Nikki Lane first toured with Lana Del Rey back in 2019, when Del Rey was on the road in support of her album Norman Fucking Rockwell! “It was really cool, because I saw that Robert Ellis went out, and Lukas Nelson went out, and Weyes Blood and Zella Day,” Lane recalls. “She was taking a lot of people in our world, and so I was really excited for my opportunity.”
But the Nashville country outlaw has known Del Rey for what she calls “a long time,” and their friendship has led them to become unlikely creative partners. While rehearsing for a show in Wichita, Kansas, the two of them unexpectedly wrote a lonesome country duet titled “Breaking Up Slowly,” which would appear over a year later on Del Rey’s latest LP, Chemtrails Over the Country Club. Since that first tour, their relationship has only strengthened — Del Rey has talked of a country project with Lane on the horizon.
“I like our voices together. I really like someone like Skeeter Davis, and so I love hearing our harmonies kind of build upon what some of those artists historically did with their own,” Lane tells Rolling Stone. “I feel like they go together. It’s just been fun to spend time with her as a friend, and then to end up on her record.”
We talked to Lane about her ongoing work with Del Rey and what may come of it down the road.
How did you come to work with Lana Del Rey?
I think my first [show with her] was in Wichita or something. I went out to the Midwest, and I hadn’t seen her in a long time, so it was literally as simple as a catch-up. We sat down in a hotel room and talked about what had been going on in the past few months. And I had carried my guitar up to practice “Look Away,” the song of mine that we were going to do on her show. And I kind of said out loud, “Well, someone says I’m breaking up slowly.” And the thing that I now fully know about Lana is that, that’s all it takes to spark a strong melody. That’s how I write songs, too — someone says something, and it triggers an idea, but it becomes so much more prolific.
So she sings, “Breaking up slowly…” And I’m like, “Oh shit, yeah.” And so we wrote the song just hanging out before we went downstairs to get ready for the show that day. Honestly, I didn’t realize it was kind of done in its entirety at that moment. We reconnected later on in the year, and she said, “Send me your song!” I made her a demo, just so that she had something – not that she needs my help, but I thought that I would just send her a completed idea. And they used the vocals from that and built up our track, and then we were able to do the song together. I was excited when she said it would be on this record. I didn’t know where it would land.
This song is obviously very country-inspired, and the Tammy Wynette/George Jones references really stick out. How did you two come up with the idea to reference them?
If you look at the previous lines in that first verse we’re talking about, it comes to the word “regret.” And I don’t think that we knew who would be the characters we would use, or who could play out that storyline, until she said, “Wynette.” I’ve read that she carries one Tammy Wynette vinyl around — she likes to keep that energy and that thought, like muses to her.

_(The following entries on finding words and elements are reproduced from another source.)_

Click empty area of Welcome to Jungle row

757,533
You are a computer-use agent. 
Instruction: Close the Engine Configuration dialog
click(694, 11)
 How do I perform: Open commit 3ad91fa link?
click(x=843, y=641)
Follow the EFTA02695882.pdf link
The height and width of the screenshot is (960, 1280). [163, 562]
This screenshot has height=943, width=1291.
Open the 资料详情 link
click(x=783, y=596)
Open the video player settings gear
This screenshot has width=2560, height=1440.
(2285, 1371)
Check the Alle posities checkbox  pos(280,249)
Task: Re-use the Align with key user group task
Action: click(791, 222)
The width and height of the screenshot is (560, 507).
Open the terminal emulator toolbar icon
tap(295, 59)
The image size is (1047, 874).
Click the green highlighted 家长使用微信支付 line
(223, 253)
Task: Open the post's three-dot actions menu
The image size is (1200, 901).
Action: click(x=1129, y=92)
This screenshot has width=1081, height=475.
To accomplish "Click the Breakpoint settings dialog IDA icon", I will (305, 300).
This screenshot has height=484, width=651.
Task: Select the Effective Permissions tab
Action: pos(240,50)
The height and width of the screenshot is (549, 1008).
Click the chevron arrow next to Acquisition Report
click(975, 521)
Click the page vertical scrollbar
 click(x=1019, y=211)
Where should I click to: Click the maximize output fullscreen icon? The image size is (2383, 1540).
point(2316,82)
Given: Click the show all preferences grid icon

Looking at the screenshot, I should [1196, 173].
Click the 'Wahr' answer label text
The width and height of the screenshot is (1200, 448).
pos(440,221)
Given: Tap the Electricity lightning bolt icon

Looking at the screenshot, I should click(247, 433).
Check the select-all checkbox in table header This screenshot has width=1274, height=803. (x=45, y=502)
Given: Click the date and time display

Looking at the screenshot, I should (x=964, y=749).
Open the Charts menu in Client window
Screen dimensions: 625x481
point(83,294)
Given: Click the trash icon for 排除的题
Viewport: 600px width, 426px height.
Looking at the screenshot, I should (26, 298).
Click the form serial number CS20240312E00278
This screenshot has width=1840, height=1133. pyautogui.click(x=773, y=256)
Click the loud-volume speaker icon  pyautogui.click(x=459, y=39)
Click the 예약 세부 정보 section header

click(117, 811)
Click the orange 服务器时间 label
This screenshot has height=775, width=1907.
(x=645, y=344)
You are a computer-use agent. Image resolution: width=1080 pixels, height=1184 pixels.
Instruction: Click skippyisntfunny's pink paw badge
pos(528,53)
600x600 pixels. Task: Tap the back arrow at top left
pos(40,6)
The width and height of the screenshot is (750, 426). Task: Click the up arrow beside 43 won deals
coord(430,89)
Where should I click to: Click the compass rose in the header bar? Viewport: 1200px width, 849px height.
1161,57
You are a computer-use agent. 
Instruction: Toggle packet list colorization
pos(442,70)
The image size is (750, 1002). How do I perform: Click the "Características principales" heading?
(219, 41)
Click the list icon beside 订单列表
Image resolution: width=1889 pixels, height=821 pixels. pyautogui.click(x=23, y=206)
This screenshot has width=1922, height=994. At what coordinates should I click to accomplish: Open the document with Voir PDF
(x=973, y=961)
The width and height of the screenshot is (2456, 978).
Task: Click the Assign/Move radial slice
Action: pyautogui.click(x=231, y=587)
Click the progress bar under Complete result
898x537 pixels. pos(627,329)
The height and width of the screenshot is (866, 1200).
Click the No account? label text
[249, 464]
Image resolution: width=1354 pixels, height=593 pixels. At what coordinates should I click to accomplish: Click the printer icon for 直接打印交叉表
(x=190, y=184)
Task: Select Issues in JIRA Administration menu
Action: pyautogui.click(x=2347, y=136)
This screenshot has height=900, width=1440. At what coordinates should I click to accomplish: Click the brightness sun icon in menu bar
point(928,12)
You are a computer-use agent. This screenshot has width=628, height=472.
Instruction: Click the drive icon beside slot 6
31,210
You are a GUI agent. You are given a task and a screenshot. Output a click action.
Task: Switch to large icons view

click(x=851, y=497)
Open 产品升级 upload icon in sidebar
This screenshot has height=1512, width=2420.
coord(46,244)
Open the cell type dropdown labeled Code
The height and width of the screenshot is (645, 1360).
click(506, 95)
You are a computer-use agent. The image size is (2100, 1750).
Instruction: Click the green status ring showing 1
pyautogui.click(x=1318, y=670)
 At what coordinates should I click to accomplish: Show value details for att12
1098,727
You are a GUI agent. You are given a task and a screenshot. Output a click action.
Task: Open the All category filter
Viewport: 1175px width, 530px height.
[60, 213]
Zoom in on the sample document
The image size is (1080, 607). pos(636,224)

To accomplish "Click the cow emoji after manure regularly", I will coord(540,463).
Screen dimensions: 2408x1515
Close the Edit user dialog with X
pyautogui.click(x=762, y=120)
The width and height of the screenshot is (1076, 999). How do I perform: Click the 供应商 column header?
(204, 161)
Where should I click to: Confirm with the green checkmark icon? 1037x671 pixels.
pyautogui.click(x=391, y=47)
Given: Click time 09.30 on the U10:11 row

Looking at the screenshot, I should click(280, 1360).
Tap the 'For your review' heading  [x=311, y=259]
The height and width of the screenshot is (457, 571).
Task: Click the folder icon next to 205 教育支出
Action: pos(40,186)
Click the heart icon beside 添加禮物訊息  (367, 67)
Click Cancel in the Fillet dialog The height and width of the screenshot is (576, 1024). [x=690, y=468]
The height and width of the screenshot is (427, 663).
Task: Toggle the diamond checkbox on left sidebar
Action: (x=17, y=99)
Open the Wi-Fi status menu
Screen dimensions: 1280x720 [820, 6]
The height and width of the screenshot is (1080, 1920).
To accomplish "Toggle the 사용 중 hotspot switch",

And I have a dog named after Tammy Wynette, I have a “Tammy” tattoo. You’re a fan, but you also know that heartache. It was as simple as it rhyming, and then it was like, “Oh.” You have an idea, and then things slip out.
What stands out about the album version of “Breaking Up Slowly” is that Lana gives the reins entirely over to you for the first third of the song — her voice doesn’t come in until later. It’s a similar thing that she does with Zella Day and Weyes Blood on a cover of Joni Mitchell’s “For Free.” Did you know that that was going to happen?
I knew once she had sent it back to me. And at that point, we had just started to experiment writing together. But I felt the same way — I was just mapping it out for her, I was happy to just have written a song with her. So when she sent it back, and left not only the opening chorus but the first verse, I was like, Wow. Because to me, those are subtle ways of someone showing their confidence in their work.
And also, I love “For Free” on her record — she is down to share her light, and when I think about her, that’s what I think about. She’s constantly around her peers, around her family, and sharing the experience and the opportunity. When you’re on set with her, you kind of can’t tell who’s working or who’s not. What’s hers is yours in that way.
Lana has mentioned that you two were working on a country album together. Is that still something that we can expect down the line?
I think so — you know, I obviously want her to be able to have control with the way her art plays out. But knowing that we’re working together on these projects, I was like, “What are we gonna do with that other song?” And she’s like, “Well, we’re gonna do more!” She wants to lean in. Her voice naturally works so well in that country space. And I think what you’ve seen with Lana, with her records across her career, is that she likes to lean into all of those characters, or all of those different genres, different producers that she’s worked with and sounds that she’s worked with. So I think she wants to lean into country, and I love that. We’ve been writing songs driving around in an F-150 in Texas. I think you can expect to see the fruit of that.